The church that doubles as a kitchen selling award-winning puddings was unable to produce its usual 10,000 kilograms of puddings this year.
Instead they have been selling last year’s puddings, jams and pickles, sauces and new pudding chocolates in a bid to maintain its annual fundraising efforts.
Church office administrator Dianne Richter says the products will still live up to the group’s reputation.
“The puddings are made to the traditional recipe, they are all home-made, and they are still very moist,” she said.
“This year, if anything, the flavor is better because it has had a chance to mature.”
Despite 2020’s many changes, Ms Richter says the secret to the success of Adamstown Pudding Kitchen is still the same.
“It’s what people have grown up with,” she said.
“It’s about community. It’s everyone working together [and] volunteering their time to produce home-made puddings that are made with a lot of love.

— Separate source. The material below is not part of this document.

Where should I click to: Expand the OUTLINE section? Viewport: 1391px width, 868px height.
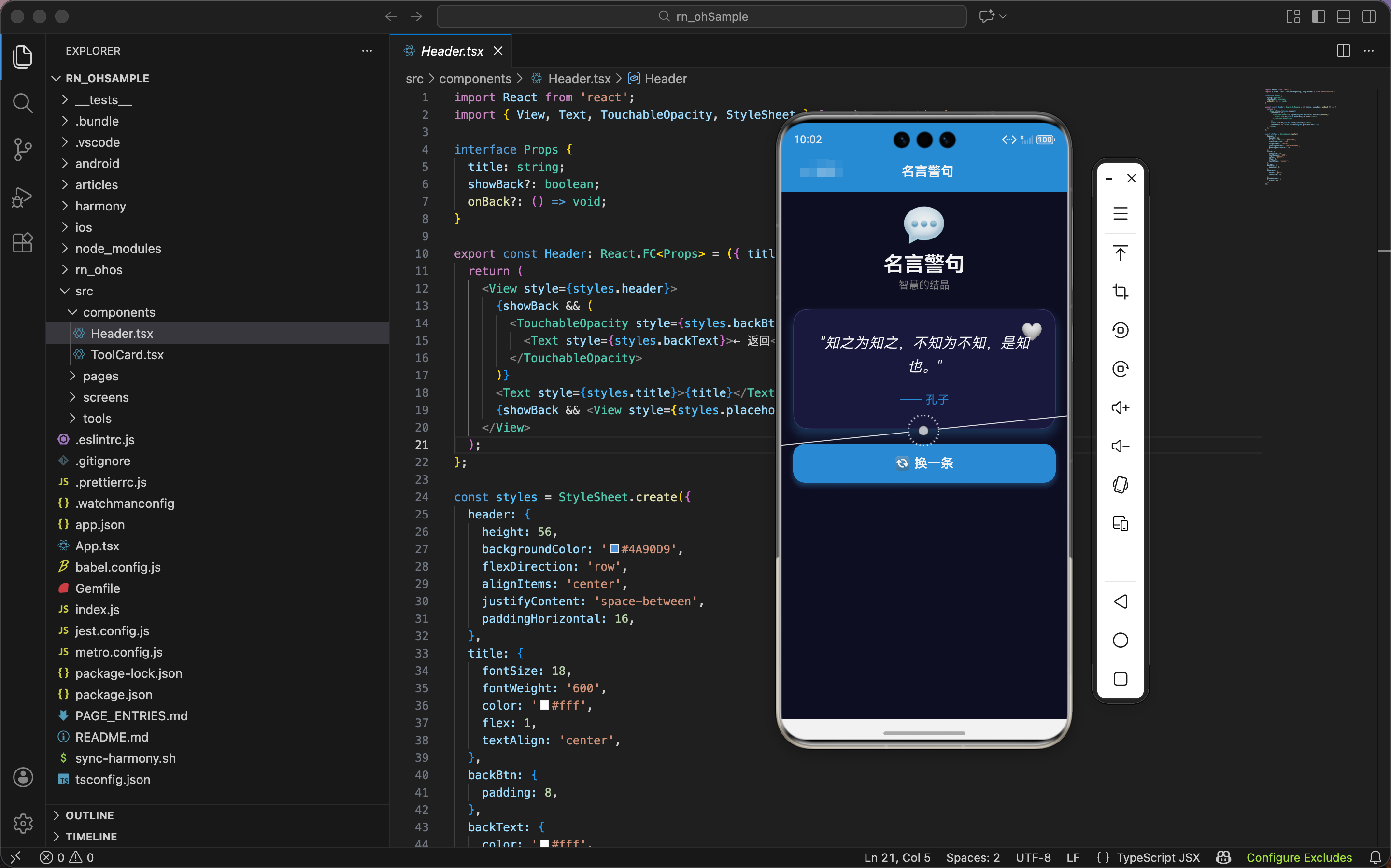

“What you can taste in the puddings is the love that’s gone into them.”
Ms Richter, who has been working at the church for nine years, says the group’s origins lie in an act of gratefulness.
“It began in 1971 when one of the church parishioners, Dawn Hodges, was so happy that her brother had returned safely from the Vietnam War that she baked some puddings for the church to sell to raise some much-needed funds,” she said.
After 49 years, proceeds from the sale of the puddings now support both local and international ventures.
“We’ve supported a range of projects,” Ms Richter said.
“From a church arts program supporting upcoming local musicians, to a safe space for Indigenous teens in regional areas to clean water projects overseas.”
Adamstown Pudding Kitchen is open from 10am to 2pm, Monday to Saturday until sold out.
Although traditionally the sale of puddings lasted until Christmas Eve, Ms Richter warns this year it could be much sooner.